Подали клубнику. Супруга не унималась.
— Своя?
Она посмотрела на мужа.
— Стоит ягоды собирать! Столько хлопот. В Москве прямо с лотка, и заботы нет.
Так, в милых и положительных разговорах, прошел обед.
Чай пить мы пошли ко мне в мастерскую. Там на мольбертах стояли мои неоконченные картины.
Глядя на картины, она опять спросила:
— А вот рамки, я думаю, тоже дорого стоят?
— Дорого, — согласился я.
— А без рамок кто же купит? И повесить-то некуда.
За чаем разговор шел о том, сколько сахару кладется в варенье и что в Москве варенья готового сколько угодно, и дешевле.
Потом мы отправились с Васей на реку ловить рыбу.
Сидя в лодке на чудесной реке Нерли, у леса, как-то сразу стало хорошо и вольно. Цветные поплавки весело прыгали на светлой и ровной поверхности воды. Вечерело. Камыши и кусты ольхи ярко отражались у берегов. Насвистывала иволга. Когда поплавки окунались, мы вытаскивали горбатых окуней, золотых язей.
На бугре показалась жена.
— Что, ловится? — издали спросила она.
В это время Вася вытащил окуня.
— Ах, прелесть, они вкусны, как сахар, — радовалась супруга. — А я по грибы пойду. Вот нашла подосиновик. Хоть и не едят их в Москве.
— Ушла, — сказал Вася и, вынув из кармана бутылку, разом выпил половину.
— Хочешь? — предложил он мне.
— Что ты этак коньяк пьешь? — заметил я.
— Нельзя, брат, только этим лекарством и спасаюсь… Смотри-ка. Это у меня повело.
Он вытащил большую рыбу. В сачке лежал крупный лещ и хлопал хвостом. Рыба в сажалку, повешенную в лодке, влезть не могла.
— Пущу-ка я его. Пусть себе плавает, — вздохнул Вася. — Пусть живет, а то его сейчас живым жарить станут. Я этого, признаюсь, терпеть не могу. Пускай другие жарят… Она-то ведь женщина, а это, страсть, любит… Будет обсасывать косточки и приговаривать: «Кушай! Ах, они как сахар».
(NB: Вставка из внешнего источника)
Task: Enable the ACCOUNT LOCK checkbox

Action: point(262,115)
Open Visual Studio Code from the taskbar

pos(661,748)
Вася опять глотнул коньяку и охмелел. Пойманную рыбу он всю выпустил в реку, оставил только сонную, и стал купаться. Отплыл от берега, окунулся и, высунув из воды голову, сказал:
— Знаешь, ведь она, жена моя, тебя терпеть не может.
— Да что ты? Почему?
— А вот, конечно, главное: что ты небогат. Второе — живешь в деревне, художник. Все это, взятое вместе, ей не по вкусу. Будь ты фабрикант, помещик, инженер, адвокат, известный доктор, а то — художник. Это же, брат, ерунда.
— Позволь, — возразил я. — Ведь и ты архитектор.
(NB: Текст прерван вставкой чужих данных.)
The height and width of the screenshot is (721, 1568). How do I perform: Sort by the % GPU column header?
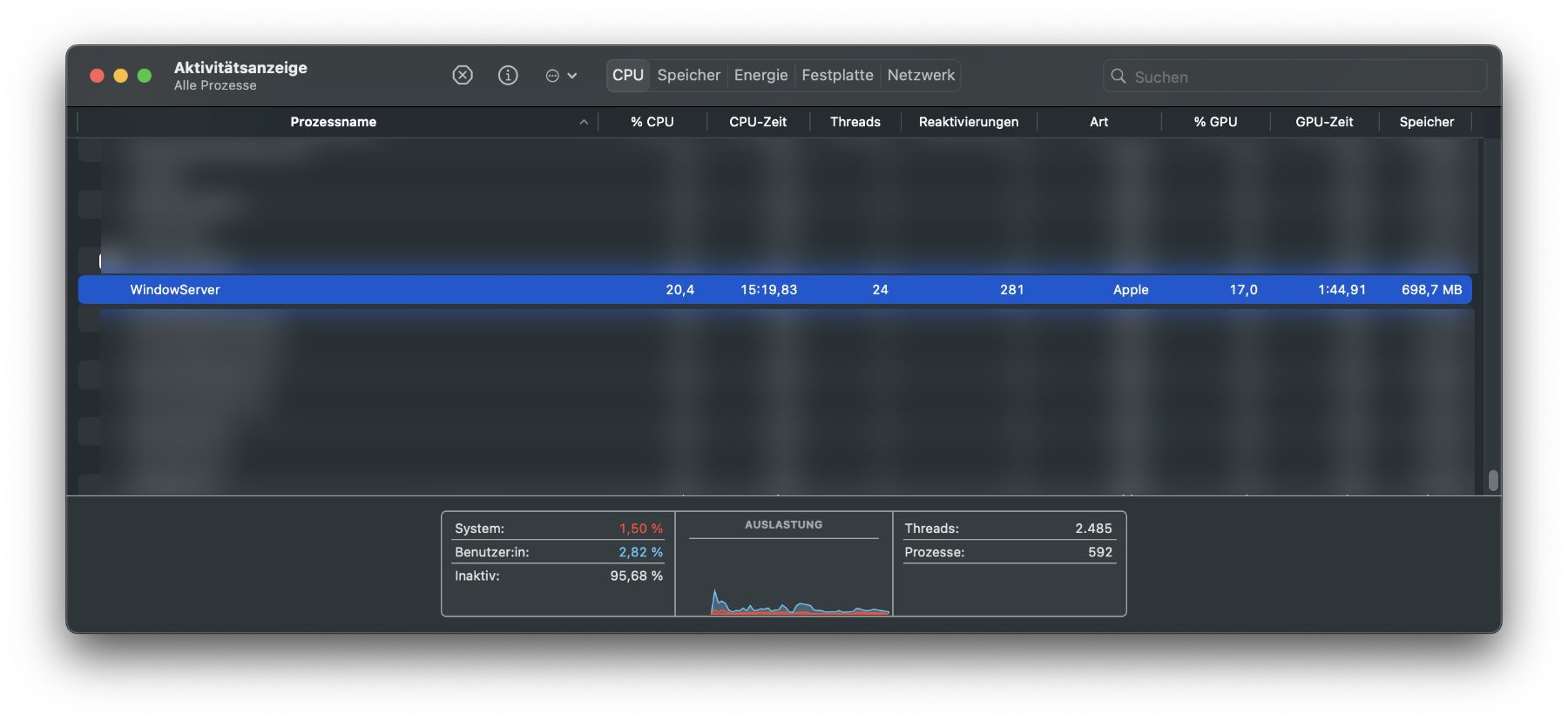tap(1215, 122)
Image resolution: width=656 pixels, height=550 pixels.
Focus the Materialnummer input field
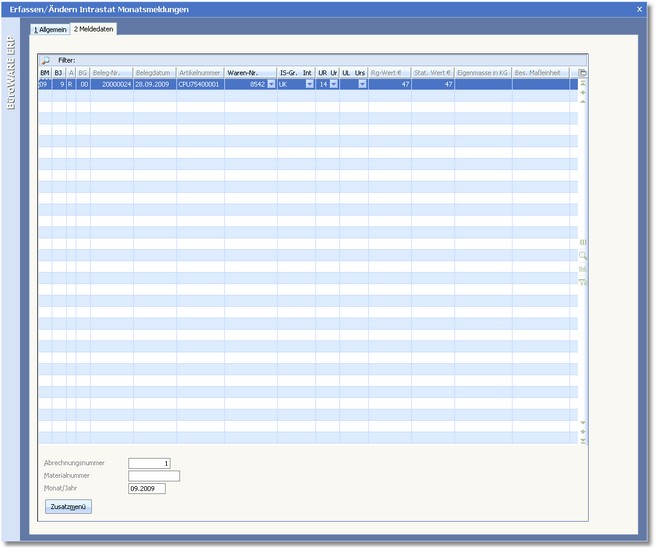pos(154,476)
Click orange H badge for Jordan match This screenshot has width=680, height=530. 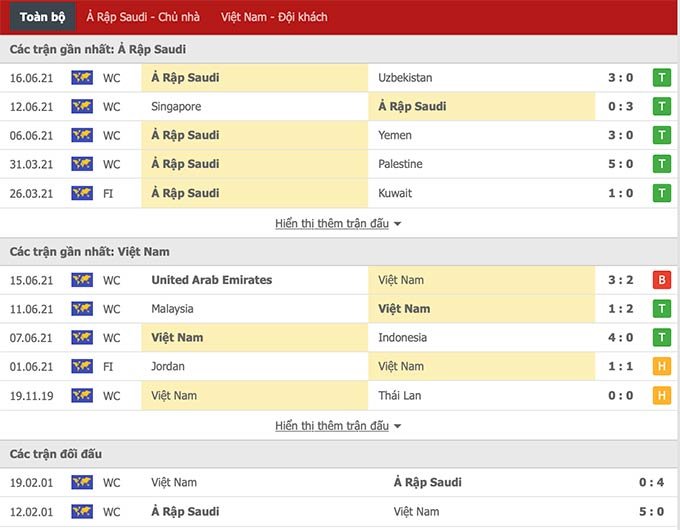(x=661, y=367)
— Не-ет. Архитектор не то. Тут вещь серьезная, — говорил Вася, вытираясь рубашкой. — Понять надо. Тут капиталом пахнет, домами доходными. И вот еще: терпеть она не может писателей разных. Это, брат, я вижу. Но она, конечно, никому ни за что не скажет.
— Будто? Да ведь она высшие курсы окончила.
— Да, окончила. Но эти курсы она в грош не ставит. Ты ей — Пушкин, Шекспир, Виктор Гюго, а она — «сколько они получали?» — подумает. Понимаешь? Подумает. Но не скажет. Ни-ни. Знает, что не годится. Вот что.
Мы вернулись домой.
Вечером, за ужином, Васина супруга говорила:
— Вот уж никогда не стала бы жить в деревне. Мухи, комары. Ужас. Конечно, вам ничего, вы картины пишете. В картинах все хорошо выходит, даже болото… А на самом деле: что в болоте хорошего? Просто гадость, и кому нужна картина с болотом?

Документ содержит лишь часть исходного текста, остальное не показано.